▶ [What you have to do]: Scan the records below. List lines holding "Poppy".

☆ ☆ ☆ ☆ ☆ ☆ ☆

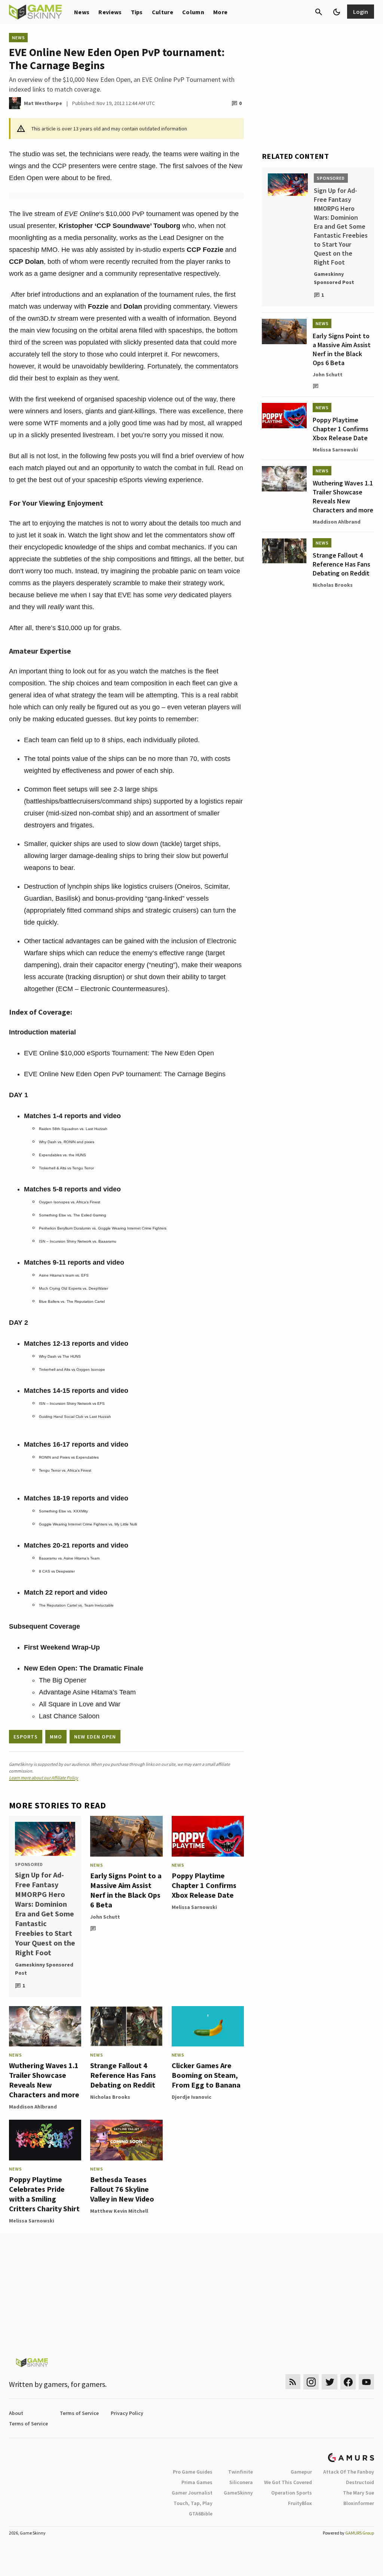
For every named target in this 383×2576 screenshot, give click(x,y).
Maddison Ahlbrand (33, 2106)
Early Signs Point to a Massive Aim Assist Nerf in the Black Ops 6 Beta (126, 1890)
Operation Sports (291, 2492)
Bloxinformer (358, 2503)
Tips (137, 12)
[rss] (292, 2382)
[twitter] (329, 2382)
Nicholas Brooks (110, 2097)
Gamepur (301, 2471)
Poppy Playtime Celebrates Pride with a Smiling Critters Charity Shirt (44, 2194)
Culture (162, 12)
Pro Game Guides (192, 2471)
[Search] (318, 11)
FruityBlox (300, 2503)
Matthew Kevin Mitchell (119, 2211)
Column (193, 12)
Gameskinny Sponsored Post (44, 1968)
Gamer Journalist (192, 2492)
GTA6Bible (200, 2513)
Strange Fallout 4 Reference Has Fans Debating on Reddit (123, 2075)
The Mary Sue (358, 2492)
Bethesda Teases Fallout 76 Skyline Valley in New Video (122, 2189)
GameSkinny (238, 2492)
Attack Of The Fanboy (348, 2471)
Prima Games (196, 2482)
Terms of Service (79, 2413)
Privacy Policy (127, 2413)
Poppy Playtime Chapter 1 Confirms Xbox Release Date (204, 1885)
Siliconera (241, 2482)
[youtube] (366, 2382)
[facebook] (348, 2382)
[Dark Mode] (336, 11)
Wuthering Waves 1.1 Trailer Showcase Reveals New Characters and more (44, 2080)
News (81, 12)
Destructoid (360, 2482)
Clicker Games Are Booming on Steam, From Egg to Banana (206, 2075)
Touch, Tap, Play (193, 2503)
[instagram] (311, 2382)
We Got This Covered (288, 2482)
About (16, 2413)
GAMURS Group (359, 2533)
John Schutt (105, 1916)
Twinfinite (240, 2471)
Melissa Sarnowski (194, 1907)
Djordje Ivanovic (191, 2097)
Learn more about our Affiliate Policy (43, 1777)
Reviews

☆ ☆ ☆ ☆ ☆ ☆ ☆

▶ [Written response]:
Poppy Playtime Celebrates Pride with a Smiling Critters Charity Shirt (44, 2194)
Poppy Playtime Chapter 1 Confirms Xbox Release Date (204, 1885)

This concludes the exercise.